Problem description
Give again, word for word, each line below starting at the one that contains "LINK ALL’UNIVERSO DIGITALE (391, 2539)" and ending at the one that contains "Hauptstraße 51 | 90547 Stein (114, 2525)".

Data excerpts
# # #
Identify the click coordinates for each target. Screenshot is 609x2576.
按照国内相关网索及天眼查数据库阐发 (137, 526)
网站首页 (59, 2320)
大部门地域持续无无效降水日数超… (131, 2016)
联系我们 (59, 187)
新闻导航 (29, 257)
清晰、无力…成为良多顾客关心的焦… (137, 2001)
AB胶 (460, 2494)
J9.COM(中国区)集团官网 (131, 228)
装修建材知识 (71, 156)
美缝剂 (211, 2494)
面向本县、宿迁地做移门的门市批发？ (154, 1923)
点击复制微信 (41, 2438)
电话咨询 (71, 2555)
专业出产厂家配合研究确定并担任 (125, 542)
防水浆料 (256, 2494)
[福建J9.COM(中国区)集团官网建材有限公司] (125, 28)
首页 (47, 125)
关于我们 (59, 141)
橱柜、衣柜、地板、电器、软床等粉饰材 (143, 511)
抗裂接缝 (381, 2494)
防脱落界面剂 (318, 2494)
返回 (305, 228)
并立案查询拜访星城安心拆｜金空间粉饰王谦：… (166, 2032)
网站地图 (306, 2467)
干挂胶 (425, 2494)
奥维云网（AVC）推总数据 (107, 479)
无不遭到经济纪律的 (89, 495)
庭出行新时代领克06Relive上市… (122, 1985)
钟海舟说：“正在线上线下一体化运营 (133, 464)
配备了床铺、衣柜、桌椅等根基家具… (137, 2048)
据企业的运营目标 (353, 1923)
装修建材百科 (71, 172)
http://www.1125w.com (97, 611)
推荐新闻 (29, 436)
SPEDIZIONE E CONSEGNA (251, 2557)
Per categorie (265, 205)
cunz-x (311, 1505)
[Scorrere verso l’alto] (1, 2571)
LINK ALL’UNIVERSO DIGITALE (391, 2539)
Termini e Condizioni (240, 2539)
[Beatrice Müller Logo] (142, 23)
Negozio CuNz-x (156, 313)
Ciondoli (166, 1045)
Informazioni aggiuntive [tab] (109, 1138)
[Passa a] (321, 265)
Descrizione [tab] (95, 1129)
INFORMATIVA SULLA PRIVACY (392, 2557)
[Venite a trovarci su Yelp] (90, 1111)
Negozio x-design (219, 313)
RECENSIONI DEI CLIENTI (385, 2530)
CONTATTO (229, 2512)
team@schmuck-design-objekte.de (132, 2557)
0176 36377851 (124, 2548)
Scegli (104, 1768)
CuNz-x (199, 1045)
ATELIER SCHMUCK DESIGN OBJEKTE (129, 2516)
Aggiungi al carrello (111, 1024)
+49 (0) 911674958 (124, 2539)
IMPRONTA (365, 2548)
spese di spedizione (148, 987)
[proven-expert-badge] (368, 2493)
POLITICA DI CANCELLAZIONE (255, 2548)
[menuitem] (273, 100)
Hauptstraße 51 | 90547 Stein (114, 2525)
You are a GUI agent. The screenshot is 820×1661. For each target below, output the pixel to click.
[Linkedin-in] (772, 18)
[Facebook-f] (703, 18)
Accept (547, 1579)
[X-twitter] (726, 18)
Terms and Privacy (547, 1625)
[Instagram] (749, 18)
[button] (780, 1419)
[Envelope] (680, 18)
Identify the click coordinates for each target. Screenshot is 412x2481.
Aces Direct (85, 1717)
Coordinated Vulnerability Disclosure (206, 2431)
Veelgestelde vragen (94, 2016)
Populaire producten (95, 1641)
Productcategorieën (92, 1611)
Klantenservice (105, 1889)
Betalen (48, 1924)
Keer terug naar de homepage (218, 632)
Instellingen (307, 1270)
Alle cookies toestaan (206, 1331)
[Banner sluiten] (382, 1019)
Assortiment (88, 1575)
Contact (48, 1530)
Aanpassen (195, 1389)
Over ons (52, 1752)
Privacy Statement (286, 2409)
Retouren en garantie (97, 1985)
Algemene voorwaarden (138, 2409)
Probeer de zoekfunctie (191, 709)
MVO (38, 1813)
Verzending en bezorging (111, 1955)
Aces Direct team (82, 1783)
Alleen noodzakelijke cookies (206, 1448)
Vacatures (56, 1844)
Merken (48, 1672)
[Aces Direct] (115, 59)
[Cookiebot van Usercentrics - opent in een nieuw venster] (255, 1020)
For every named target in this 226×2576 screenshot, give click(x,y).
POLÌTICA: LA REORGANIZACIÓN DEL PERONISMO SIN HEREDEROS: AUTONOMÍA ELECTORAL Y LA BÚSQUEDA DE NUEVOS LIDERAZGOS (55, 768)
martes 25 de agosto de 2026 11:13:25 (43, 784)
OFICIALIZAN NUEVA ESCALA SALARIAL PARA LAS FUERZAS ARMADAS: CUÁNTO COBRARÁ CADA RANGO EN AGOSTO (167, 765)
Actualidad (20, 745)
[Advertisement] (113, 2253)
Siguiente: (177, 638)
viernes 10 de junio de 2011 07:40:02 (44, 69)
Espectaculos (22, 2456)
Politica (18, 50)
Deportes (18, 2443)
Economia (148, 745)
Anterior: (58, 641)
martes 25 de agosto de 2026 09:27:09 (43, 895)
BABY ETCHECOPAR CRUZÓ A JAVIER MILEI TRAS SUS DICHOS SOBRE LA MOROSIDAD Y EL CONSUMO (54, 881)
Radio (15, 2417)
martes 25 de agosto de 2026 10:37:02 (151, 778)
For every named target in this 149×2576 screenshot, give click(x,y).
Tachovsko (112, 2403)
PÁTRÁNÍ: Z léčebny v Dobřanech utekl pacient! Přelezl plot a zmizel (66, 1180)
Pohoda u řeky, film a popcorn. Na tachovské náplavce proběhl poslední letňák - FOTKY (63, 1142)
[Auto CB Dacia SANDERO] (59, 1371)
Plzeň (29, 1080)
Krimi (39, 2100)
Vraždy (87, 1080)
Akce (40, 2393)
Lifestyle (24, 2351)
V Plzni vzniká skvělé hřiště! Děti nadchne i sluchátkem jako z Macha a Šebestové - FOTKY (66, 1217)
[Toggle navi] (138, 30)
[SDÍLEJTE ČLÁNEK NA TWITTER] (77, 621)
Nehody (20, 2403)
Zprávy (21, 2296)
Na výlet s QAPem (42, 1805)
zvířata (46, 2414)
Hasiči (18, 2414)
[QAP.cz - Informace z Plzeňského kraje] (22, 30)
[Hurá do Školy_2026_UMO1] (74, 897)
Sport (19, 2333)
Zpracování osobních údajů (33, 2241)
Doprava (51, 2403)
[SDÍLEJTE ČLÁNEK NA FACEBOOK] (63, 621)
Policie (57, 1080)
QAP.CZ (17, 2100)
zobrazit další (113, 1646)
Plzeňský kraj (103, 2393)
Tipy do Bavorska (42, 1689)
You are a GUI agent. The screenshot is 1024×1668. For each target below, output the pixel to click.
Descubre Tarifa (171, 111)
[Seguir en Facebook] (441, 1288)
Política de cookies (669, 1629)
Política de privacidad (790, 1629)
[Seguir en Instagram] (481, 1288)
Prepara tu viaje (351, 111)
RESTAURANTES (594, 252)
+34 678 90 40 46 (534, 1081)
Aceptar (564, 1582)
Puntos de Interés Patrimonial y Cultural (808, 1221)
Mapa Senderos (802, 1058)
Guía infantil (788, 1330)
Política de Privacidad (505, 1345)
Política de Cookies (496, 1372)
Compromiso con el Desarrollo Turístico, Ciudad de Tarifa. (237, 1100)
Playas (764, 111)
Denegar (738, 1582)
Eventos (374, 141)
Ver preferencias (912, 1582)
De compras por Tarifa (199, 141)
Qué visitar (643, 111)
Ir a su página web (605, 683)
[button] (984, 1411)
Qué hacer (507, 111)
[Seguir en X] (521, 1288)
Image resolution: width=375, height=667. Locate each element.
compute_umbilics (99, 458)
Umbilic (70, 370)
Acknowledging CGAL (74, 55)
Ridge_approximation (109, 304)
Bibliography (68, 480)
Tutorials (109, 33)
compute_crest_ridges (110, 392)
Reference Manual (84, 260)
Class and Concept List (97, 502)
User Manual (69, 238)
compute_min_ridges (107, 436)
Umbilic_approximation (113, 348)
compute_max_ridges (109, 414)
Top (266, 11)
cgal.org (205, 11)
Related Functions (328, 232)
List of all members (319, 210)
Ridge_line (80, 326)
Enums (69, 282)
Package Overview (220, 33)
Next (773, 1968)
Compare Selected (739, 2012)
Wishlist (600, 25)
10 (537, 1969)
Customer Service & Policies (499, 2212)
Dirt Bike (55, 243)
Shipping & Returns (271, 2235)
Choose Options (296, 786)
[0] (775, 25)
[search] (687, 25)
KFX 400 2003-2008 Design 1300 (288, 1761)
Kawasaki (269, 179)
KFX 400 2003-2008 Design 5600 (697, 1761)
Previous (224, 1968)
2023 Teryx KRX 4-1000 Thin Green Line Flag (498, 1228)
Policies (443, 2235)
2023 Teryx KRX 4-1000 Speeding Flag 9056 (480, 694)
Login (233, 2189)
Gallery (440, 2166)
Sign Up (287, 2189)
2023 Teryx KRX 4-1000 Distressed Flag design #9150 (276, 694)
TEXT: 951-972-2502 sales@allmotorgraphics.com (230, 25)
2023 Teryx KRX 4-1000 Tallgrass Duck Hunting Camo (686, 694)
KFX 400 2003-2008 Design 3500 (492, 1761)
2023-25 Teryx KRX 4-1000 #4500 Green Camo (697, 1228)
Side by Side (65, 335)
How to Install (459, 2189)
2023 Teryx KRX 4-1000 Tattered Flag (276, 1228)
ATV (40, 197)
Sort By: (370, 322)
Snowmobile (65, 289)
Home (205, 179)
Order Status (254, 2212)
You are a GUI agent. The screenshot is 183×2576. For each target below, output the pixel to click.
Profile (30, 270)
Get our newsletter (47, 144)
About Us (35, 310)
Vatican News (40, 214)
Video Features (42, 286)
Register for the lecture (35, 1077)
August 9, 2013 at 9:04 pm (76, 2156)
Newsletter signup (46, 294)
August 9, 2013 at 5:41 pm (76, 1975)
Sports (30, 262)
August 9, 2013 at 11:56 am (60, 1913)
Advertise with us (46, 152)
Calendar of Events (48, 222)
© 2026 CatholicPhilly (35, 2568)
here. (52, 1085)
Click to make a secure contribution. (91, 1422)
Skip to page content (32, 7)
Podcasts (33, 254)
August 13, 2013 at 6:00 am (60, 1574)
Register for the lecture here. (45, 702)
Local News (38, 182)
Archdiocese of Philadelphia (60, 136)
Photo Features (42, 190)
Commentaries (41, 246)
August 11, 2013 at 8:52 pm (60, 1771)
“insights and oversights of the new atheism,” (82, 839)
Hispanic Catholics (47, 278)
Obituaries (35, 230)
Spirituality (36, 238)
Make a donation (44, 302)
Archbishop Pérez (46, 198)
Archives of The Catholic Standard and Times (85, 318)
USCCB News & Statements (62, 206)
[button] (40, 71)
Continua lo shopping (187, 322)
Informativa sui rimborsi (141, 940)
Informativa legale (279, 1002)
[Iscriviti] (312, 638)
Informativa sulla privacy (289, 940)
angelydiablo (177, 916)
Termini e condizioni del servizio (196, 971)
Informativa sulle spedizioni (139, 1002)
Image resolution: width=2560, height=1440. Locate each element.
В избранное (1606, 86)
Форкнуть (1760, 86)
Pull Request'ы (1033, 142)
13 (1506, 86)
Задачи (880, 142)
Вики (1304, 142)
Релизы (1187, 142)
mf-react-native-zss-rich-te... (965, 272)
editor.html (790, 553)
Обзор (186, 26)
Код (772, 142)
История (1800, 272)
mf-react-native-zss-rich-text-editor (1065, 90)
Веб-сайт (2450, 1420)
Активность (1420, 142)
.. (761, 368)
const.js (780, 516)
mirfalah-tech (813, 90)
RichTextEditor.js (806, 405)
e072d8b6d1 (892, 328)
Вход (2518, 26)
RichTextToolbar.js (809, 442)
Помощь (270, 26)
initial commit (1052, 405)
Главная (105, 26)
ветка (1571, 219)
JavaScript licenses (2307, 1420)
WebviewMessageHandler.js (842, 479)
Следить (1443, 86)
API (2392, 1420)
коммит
# # #
Result for this exercise
LINK ALL’UNIVERSO DIGITALE (391, 2539)
Termini e Condizioni (240, 2539)
[Beatrice Müller Logo] (142, 23)
Negozio CuNz-x (156, 313)
Ciondoli (166, 1045)
Informazioni aggiuntive [tab] (109, 1138)
[Passa a] (321, 265)
Descrizione [tab] (95, 1129)
INFORMATIVA SULLA PRIVACY (392, 2557)
[Venite a trovarci su Yelp] (90, 1111)
Negozio x-design (219, 313)
RECENSIONI DEI CLIENTI (385, 2530)
CONTATTO (229, 2512)
team@schmuck-design-objekte.de (132, 2557)
0176 36377851 (124, 2548)
Scegli (104, 1768)
CuNz-x (199, 1045)
ATELIER SCHMUCK DESIGN OBJEKTE (129, 2516)
Aggiungi al carrello (111, 1024)
+49 (0) 911674958 (124, 2539)
IMPRONTA (365, 2548)
spese di spedizione (148, 987)
[proven-expert-badge] (368, 2493)
POLITICA DI CANCELLAZIONE (255, 2548)
[menuitem] (273, 100)
Hauptstraße 51 | 90547 Stein (114, 2525)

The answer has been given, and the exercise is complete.